Yes, on — at page 13 of your appendix.

Paul P. Waller, Jr.:

Yes, Your Honor.

And the reference to eight, the monthly — the monthly returns are these returns that were filed by the month.

That shows how — how about the wagers were — how much was accepted and what the taxes were.

And they’re introduced here in a — they were introduced in evidence by the Government.

And on page 37, we say that — in this affidavit that according in — at a approx — on — that accordingly on approximately June 29th, 1956, they did prepare to file the said form referring to — preceding paragraph, Form 11-C.

I’m referring to — again to this.

And they did pay the tax due thereon if they were issued to stand.

These allegations —

Hugo L. Black:

Did the Government answer your motion within its formal pleading or did it answer within the affidavit?

Paul P. Waller, Jr.:

They did ,not Your Honor.

They did not, Your Honor.

They —

Hugo L. Black:

They —

Paul P. Waller, Jr.:

— filed a brief in opposition to our motion.

Hugo L. Black:

It all appears then and there, as I understand what you said, the motion to suppress and your affidavit didn’t support of it in the court’s judgment passing upon it here.Is that the only record that we have to —

Paul P. Waller, Jr.:

Well, there was also a stipulation.

Hugo L. Black:

Where is that?

Paul P. Waller, Jr.:

That stipulation is — begins on page 41, Mr. Justice Black, and it’s the stipulation which we entered with the United States Attorney in which he said that the information taken from these books and records which were seized were presented to a grand jury then sitting in the Eastern District of Illinois which returned the indictments against these defendants, showing directly that the information that has been taken from these records were presented to a grand jury which returned the indictments.

Felix Frankfurter:

What is Section 4412 of the Internal Revenue Code of 1954?

Paul P. Waller, Jr.:

4412, that is the —

Felix Frankfurter:

That’s one of the things set forth and the District Judge has ordered granting the search warrant for an addition to the two that you’ve mentioned, that’s on top of page 21.

Paul P. Waller, Jr.:

21.

Let’s see.

Paul P. Waller, Jr.:

Oh, Your Honor, 4412 requires the persons who are engaged in the business of accepting wagers are required to — to register.

They are required to register and there are certain requirements they’re supposed to put their name and address.

Hugo L. Black:

When they charged you for not having satisfied that requirements.

Paul P. Waller, Jr.:

Yes, Your Honor.

Hugo L. Black:

Now, is that also a false statement?

Paul P. Waller, Jr.:

That is not true.

They say the — the words, Your Honor, they said that they willfully failed to prepare and file with the District Director of Internal Revenue at Springfield, Illinois the special tax return and application for registry-wagering.

There it is.

They say that we — our people failed to file this warrant, which, in fact, had been filed.

Now —

Felix Frankfurter:

Would you —

Paul P. Waller, Jr.:

— in this —

Felix Frankfurter:

— would you mind telling me why in your motion to suppress — just curios.

You did not explicitly say they charged you with three specified offences and in fact, you did comply with the requirements of the law as to each one of the three.

Why — why wasn’t that set forth in the motion to suppress?

Tasks for this exercise =
a) According to the court transcript, what does Section 4412 require of persons in the business of accepting wagers?
b) Please repeat word for word the portion of the court transcript that begins at the words "That stipulation is" and stops after "Code of 1954?".
The listing after this point is not needed.

Available data =
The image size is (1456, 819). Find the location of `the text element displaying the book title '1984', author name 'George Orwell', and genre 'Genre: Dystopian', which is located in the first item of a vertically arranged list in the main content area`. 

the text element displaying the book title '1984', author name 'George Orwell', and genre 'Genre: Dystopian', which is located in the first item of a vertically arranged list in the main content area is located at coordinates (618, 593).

Answers by task =
a) It requires them to register, giving their name and address.

b)
That stipulation is — begins on page 41, Mr. Justice Black, and it’s the stipulation which we entered with the United States Attorney in which he said that the information taken from these books and records which were seized were presented to a grand jury then sitting in the Eastern District of Illinois which returned the indictments against these defendants, showing directly that the information that has been taken from these records were presented to a grand jury which returned the indictments.

Felix Frankfurter:

What is Section 4412 of the Internal Revenue Code of 1954?